HistoireAllemagne

Quand la Stasi recrutait des anciens SS

Repéré par Annabelle Georgen, mis à jour le 10.09.2014 à 11 h 58

Repéré sur Der Spiegel, Die Welt

Auschwitz-Birkenau le 27 janvier 2014. REUTERS/Kacper Pempel

Auschwitz-Birkenau le 27 janvier 2014. REUTERS/Kacper Pempel

Si l'ex-RDA se revendiquait fièrement comme un pays «antifasciste» dans lequel les anciens nazis n'avaient pas droit de cité, elle a pourtant permis en toute connaissance de cause à de nombreux criminels nazis de couler des jours paisibles sur son sol sans être jamais inquiétés. La Stasi a même contraint plusieurs anciens SS à rejoindre ses rangs en tant qu'informateurs sous la menace d'être livrés à la justice est-allemande. Comme l'explique à Der Spiegel le chercheur allemand Henry Leide, membre des archives de la Stasi et auteur d'un livre consacré à la deuxième carrière de ces criminels nazis au sein des services de renseignements de l'ancienne dictature communiste:

«Les criminels nazis avaient de grandes chances de s'en tirer à bon compte quand ils restaient discrets ou coopéraient.»

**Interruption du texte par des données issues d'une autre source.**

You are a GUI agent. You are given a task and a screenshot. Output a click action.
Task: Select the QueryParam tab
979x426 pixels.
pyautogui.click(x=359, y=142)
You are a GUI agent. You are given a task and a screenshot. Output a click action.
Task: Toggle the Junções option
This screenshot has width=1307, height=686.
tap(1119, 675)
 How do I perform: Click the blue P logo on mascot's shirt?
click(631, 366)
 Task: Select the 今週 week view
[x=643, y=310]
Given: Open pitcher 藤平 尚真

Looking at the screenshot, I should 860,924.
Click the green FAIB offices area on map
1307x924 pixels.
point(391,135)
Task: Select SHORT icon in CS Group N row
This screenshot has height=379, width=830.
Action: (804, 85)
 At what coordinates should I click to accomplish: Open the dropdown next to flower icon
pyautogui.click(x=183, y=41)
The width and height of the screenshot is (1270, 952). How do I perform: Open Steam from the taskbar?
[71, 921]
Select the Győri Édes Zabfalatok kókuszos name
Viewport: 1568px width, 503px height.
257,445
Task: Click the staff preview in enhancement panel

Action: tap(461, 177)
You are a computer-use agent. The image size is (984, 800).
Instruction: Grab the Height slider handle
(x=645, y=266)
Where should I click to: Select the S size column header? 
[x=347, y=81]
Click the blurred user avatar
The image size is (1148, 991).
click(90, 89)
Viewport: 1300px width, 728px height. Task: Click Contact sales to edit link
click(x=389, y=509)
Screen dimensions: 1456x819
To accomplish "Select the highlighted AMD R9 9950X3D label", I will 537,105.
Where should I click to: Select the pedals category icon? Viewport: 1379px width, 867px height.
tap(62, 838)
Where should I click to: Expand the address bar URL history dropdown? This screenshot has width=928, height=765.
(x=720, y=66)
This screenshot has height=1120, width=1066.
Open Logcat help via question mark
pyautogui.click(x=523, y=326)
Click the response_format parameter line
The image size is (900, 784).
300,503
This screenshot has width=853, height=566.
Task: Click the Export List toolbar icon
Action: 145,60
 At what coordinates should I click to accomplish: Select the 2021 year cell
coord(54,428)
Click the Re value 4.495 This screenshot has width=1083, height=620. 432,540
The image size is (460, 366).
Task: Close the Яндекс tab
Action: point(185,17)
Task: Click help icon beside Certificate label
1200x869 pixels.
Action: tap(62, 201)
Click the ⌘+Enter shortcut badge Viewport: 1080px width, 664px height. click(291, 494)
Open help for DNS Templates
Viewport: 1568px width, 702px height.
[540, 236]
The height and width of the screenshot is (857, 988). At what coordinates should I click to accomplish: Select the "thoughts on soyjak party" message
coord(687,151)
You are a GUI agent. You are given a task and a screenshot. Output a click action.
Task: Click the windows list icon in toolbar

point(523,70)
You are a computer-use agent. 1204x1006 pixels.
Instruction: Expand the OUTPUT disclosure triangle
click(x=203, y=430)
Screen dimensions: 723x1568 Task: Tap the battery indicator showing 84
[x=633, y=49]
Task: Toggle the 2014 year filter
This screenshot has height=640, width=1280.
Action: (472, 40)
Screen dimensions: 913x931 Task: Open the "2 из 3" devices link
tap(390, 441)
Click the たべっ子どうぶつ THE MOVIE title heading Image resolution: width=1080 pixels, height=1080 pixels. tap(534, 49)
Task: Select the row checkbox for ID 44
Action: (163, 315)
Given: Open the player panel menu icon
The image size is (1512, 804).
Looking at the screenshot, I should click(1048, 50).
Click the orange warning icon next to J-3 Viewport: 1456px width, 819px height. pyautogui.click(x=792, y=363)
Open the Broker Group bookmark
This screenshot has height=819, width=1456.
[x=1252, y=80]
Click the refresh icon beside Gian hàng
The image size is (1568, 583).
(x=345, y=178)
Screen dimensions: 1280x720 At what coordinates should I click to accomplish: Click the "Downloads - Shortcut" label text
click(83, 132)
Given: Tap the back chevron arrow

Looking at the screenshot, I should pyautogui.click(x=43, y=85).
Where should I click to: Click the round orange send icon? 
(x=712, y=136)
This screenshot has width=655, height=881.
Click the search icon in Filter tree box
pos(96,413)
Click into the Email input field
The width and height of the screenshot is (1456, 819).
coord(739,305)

L'hebdomadaire allemand relate l'histoire de Josef Settnik, qui avait rejoint la Waffen-SS de son plein gré et travaillé à partir de janvier 1942 au camp de concentration d'Auschwitz, qui était persuadé que c'en était fini de lui le jour où il a reçu une convocation dans les bureaux de la Stasi:

«Dans cet État-modèle antifasciste qu'était la RDA, il s'attendait fermement à être envoyé face à un tribunal. Il avait fait ses adieux à sa femme et prié pour son salut, disait-il. À la fin de l'entretien, il pleurait assis sur sa chaise – parce que les gens de la Stasi lui avaient une offre qu'il ne pouvait décliner. Son passé dans la SS serait oublié s'il coopérait avec le ministère de la Sécurité d'État. Dorénavant il espionnerait les membres de sa communauté catholique.»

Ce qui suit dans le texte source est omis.